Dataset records
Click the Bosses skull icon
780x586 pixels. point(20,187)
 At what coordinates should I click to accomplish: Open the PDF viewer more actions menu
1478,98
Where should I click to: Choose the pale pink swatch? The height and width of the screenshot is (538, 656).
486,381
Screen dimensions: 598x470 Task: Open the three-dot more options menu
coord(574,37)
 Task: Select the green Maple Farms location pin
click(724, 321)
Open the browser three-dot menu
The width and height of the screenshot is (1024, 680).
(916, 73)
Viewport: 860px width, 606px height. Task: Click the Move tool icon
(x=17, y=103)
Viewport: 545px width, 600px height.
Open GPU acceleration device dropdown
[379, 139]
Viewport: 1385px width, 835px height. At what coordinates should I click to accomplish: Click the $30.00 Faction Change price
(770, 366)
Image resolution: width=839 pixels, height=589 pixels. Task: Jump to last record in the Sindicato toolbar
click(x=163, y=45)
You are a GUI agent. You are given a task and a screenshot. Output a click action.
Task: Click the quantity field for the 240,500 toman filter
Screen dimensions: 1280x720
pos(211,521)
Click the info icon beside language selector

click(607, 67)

> About this exercise: Keeping every word and mark as it is, print the entries above.

> Answer to this exercise:
Click the Bosses skull icon
780x586 pixels. point(20,187)
 At what coordinates should I click to accomplish: Open the PDF viewer more actions menu
1478,98
Where should I click to: Choose the pale pink swatch? The height and width of the screenshot is (538, 656).
486,381
Screen dimensions: 598x470 Task: Open the three-dot more options menu
coord(574,37)
 Task: Select the green Maple Farms location pin
click(724, 321)
Open the browser three-dot menu
The width and height of the screenshot is (1024, 680).
(916, 73)
Viewport: 860px width, 606px height. Task: Click the Move tool icon
(x=17, y=103)
Viewport: 545px width, 600px height.
Open GPU acceleration device dropdown
[379, 139]
Viewport: 1385px width, 835px height. At what coordinates should I click to accomplish: Click the $30.00 Faction Change price
(770, 366)
Image resolution: width=839 pixels, height=589 pixels. Task: Jump to last record in the Sindicato toolbar
click(x=163, y=45)
You are a GUI agent. You are given a task and a screenshot. Output a click action.
Task: Click the quantity field for the 240,500 toman filter
Screen dimensions: 1280x720
pos(211,521)
Click the info icon beside language selector

click(607, 67)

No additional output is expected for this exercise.